Data section:

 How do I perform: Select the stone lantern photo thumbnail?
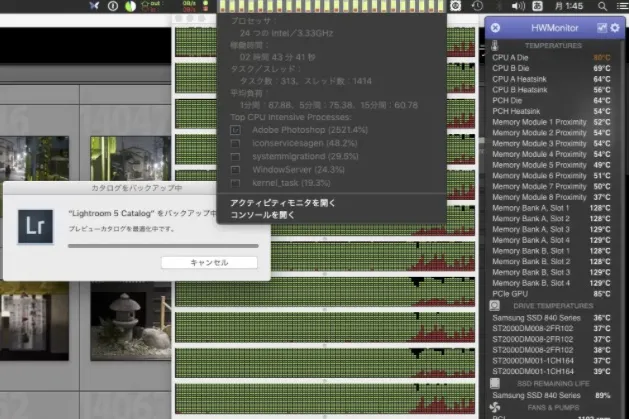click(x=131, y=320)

--

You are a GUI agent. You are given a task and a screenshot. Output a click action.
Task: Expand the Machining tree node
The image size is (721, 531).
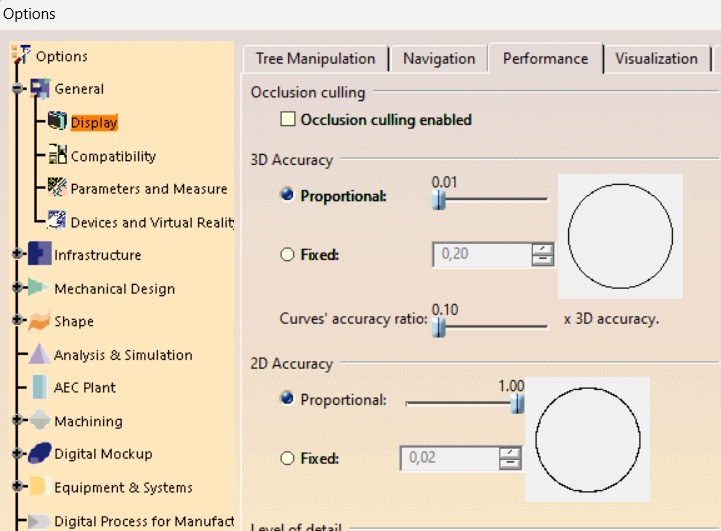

About this exercise: From the records above, print exactly the lines that run from the line with "You are a GUI" to the line with "The image size is (721, 531).", inclusive.

Solution for this task:
You are a GUI agent. You are given a task and a screenshot. Output a click action.
Task: Expand the Machining tree node
The image size is (721, 531).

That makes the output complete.